8- Feed Your Chickens More in the Winter!!!

Animals in general expend a considerable amount of energy to stay warm and will eat more feed in colder weather. Your chickens are no different. They will typically eat 1.5 times the amount of food they normally eat in the spring and summer. So be prepared! 

What kind of feed are you giving your chickens right now? Whatever brand you are currently using, just make sure that its ingredients are sourced in the United States. Back in 2007, approximately 3600 beloved dogs and cats in the US were poisoned by an industrial chemical found in their food. The pet food company, Menu, apparently had sourced some of their ingredients from China, and the industrial chemical, melamine, had somehow found its way into the food. Only one year later, that same chemical turned up in infant formula sold in China, causing over 54,000 hospitalizations and several deaths from kidney failure. So the long and short of it is that you can’t depend on the FDA to watch over your flock. Its up to you. My advice is to only buy feed that is sourced and manufactured in the United Sates. You may pay a little more but its more costly in the end if you buy an inferior product.

I like Scratch and Peck Feeds because not only is it sourced and manufactured in the US, it is also organic and non-GMO. And Amazon ships it free, right to your door, so you don’t have to go out in the cold.
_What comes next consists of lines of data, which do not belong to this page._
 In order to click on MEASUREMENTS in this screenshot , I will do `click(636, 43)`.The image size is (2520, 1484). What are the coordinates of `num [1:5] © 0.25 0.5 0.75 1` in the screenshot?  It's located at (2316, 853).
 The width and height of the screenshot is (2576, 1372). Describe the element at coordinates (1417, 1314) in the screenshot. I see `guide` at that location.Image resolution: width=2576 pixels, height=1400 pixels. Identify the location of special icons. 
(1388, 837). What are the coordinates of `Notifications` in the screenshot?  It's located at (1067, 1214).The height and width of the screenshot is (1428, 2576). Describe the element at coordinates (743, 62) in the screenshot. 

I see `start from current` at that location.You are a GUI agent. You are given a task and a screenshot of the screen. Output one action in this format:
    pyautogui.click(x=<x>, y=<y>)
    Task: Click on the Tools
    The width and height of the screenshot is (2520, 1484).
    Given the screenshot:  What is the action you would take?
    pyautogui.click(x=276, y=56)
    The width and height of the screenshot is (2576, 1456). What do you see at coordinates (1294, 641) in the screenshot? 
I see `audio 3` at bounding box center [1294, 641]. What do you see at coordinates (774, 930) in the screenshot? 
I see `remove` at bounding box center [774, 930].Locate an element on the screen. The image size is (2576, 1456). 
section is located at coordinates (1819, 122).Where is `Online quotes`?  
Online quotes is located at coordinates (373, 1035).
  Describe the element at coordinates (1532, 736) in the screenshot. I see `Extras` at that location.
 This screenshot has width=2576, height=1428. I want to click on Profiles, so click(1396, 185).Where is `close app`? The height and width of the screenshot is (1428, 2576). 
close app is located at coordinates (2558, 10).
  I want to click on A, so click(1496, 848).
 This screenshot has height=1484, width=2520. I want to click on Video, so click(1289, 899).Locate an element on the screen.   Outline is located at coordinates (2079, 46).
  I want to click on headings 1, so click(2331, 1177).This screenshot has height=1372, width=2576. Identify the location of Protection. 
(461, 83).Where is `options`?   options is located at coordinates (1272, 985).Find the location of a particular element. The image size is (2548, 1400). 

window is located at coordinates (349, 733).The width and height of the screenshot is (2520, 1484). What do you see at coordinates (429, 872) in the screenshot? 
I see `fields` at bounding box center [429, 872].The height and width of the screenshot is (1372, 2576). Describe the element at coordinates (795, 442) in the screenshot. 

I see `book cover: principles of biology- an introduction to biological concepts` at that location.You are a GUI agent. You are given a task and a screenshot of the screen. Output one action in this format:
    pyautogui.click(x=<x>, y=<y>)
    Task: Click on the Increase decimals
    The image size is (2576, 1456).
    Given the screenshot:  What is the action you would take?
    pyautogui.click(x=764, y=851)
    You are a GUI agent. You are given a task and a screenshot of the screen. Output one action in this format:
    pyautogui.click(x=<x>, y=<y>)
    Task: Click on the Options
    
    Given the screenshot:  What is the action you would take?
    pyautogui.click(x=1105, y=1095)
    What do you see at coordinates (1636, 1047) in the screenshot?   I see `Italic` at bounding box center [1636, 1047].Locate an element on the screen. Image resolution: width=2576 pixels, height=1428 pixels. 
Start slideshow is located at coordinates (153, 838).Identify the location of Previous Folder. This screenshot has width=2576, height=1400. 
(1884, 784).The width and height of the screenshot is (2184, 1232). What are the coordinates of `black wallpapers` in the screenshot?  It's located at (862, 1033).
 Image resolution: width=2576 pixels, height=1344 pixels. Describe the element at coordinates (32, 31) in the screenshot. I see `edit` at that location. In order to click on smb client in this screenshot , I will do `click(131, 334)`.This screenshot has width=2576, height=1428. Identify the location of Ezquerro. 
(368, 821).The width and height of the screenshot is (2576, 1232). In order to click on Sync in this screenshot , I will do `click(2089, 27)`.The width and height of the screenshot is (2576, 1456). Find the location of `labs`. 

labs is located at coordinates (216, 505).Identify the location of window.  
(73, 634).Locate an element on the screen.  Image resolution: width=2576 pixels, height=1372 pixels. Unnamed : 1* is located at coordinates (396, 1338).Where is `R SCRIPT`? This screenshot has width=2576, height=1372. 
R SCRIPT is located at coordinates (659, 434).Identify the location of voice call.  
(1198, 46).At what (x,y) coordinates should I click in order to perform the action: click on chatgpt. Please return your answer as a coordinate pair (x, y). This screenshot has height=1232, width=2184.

Cracked corn is often suggested  as a nice evening snack in the winter. By causing the digestive system to work hard to break it down, cracked corn can actually produce more heat in your chickens’ bodies, helping them to stay warm during the night.  Also don’t forget grit. Once the ground is frozen there’s less of a chance of your chickens finding any natural grit on their own. Grit, eg, sand, pebbles, lodges in the chickens’ gizzards, and is very crucial in helping them break down their food

If your chickens aren’t coming outside the coop in the winter as much as they usually do, you want to make sure to keep food and water inside the coop. To protect the water from freezing I would suggest you purchase a  heated poultry drinker base and then place your metal or plastic fountain on top of it. It seems that those “heated pet bowls” that some people use just don’t last very long and tend to rust out very quickly. And please don’t run an extension cord to this device or any other electrical device you may be running in your chicken coop, eg, coop door, lights.  That’s dangerous for many reasons. Fire hazard is number one, electrocution comes in a close second. If you care about your flock, have a professional electrician run a buried conduit out to your coop and have him install a GFI receptacle that you can safely plug your electrical devices into. 

9- Entertain Them! 

At some point over the winter, your chickens are going to get “coop fever” (the chicken equivalent of “cabin fever”). I mean, stuck sitting on their roost day after day, while the wind and snow is blowing outside, it’s not unreasonable to think that your girls are going to go a little stir crazy. Why not give them something to do? Why not help them learn how to play a musical instrument? What ? Are you sitting down? Yes, I’m talking about the Chicken Xylophone! Apparently chickens like crisp sounds and bright colors, so this may be just the right thing for bored chickens. Afraid your neighbors will think you’ve lost your mind? Well, some of the more traditional pecking chicken toys for entertaining chickens are the Veggie Ball which they can peck as it rolls along the ground, and the Hanging Treat Ball, which, you guessed it, hangs from the ceiling. There are also Chicken Swings and Chicken Ladders. Hey, whatever it takes to get through the winter!

Summary

My goal in writing this article was to give you some tips and tricks that I have learned by researching the subject on the internet. I will be utilizing all of them this winter. I’m particularly excited to try some of those chicken toys. I have a chihuahua who is easily bored and demands a lot of my attention.  She has a treat ball much like the chicken treat balls I’ve described above.  This keeps her entertained for hours. I’d like to think it helps her avoid the winter blues!